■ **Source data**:
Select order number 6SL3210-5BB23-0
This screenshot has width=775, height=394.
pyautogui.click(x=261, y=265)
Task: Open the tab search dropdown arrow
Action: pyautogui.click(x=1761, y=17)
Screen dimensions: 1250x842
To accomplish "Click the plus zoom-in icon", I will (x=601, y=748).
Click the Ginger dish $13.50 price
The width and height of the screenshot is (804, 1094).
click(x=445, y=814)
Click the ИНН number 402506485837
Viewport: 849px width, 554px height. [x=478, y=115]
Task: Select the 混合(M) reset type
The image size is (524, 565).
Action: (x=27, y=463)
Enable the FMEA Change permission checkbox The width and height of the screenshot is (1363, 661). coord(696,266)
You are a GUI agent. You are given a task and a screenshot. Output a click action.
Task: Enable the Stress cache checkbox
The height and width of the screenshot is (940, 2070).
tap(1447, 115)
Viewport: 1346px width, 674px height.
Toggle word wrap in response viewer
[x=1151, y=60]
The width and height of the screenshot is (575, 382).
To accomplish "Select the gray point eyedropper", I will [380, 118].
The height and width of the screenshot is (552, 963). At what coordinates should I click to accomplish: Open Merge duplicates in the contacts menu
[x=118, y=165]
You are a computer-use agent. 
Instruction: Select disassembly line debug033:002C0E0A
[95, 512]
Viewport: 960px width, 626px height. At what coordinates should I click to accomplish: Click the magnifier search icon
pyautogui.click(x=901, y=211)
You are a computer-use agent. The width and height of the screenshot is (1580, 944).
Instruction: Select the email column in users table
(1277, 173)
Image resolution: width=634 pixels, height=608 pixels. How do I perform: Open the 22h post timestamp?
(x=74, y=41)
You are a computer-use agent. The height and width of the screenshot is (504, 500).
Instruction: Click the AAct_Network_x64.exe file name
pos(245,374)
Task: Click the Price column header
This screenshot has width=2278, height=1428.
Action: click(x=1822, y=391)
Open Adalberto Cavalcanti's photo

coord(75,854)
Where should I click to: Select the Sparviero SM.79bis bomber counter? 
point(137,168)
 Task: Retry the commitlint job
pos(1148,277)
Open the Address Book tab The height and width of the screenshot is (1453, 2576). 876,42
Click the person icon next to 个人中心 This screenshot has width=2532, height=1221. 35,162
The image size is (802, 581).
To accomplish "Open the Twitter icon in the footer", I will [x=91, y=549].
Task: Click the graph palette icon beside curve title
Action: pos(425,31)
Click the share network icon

■ **Aim**: Copy the data above line for line, with no changes.

■ **Finished answer**:
Select order number 6SL3210-5BB23-0
This screenshot has width=775, height=394.
pyautogui.click(x=261, y=265)
Task: Open the tab search dropdown arrow
Action: pyautogui.click(x=1761, y=17)
Screen dimensions: 1250x842
To accomplish "Click the plus zoom-in icon", I will (x=601, y=748).
Click the Ginger dish $13.50 price
The width and height of the screenshot is (804, 1094).
click(x=445, y=814)
Click the ИНН number 402506485837
Viewport: 849px width, 554px height. [x=478, y=115]
Task: Select the 混合(M) reset type
The image size is (524, 565).
Action: (x=27, y=463)
Enable the FMEA Change permission checkbox The width and height of the screenshot is (1363, 661). coord(696,266)
You are a GUI agent. You are given a task and a screenshot. Output a click action.
Task: Enable the Stress cache checkbox
The height and width of the screenshot is (940, 2070).
tap(1447, 115)
Viewport: 1346px width, 674px height.
Toggle word wrap in response viewer
[x=1151, y=60]
The width and height of the screenshot is (575, 382).
To accomplish "Select the gray point eyedropper", I will [380, 118].
The height and width of the screenshot is (552, 963). At what coordinates should I click to accomplish: Open Merge duplicates in the contacts menu
[x=118, y=165]
You are a computer-use agent. 
Instruction: Select disassembly line debug033:002C0E0A
[95, 512]
Viewport: 960px width, 626px height. At what coordinates should I click to accomplish: Click the magnifier search icon
pyautogui.click(x=901, y=211)
You are a computer-use agent. The width and height of the screenshot is (1580, 944).
Instruction: Select the email column in users table
(1277, 173)
Image resolution: width=634 pixels, height=608 pixels. How do I perform: Open the 22h post timestamp?
(x=74, y=41)
You are a computer-use agent. The height and width of the screenshot is (504, 500).
Instruction: Click the AAct_Network_x64.exe file name
pos(245,374)
Task: Click the Price column header
This screenshot has width=2278, height=1428.
Action: click(x=1822, y=391)
Open Adalberto Cavalcanti's photo

coord(75,854)
Where should I click to: Select the Sparviero SM.79bis bomber counter? 
point(137,168)
 Task: Retry the commitlint job
pos(1148,277)
Open the Address Book tab The height and width of the screenshot is (1453, 2576). 876,42
Click the person icon next to 个人中心 This screenshot has width=2532, height=1221. 35,162
The image size is (802, 581).
To accomplish "Open the Twitter icon in the footer", I will [x=91, y=549].
Task: Click the graph palette icon beside curve title
Action: pos(425,31)
Click the share network icon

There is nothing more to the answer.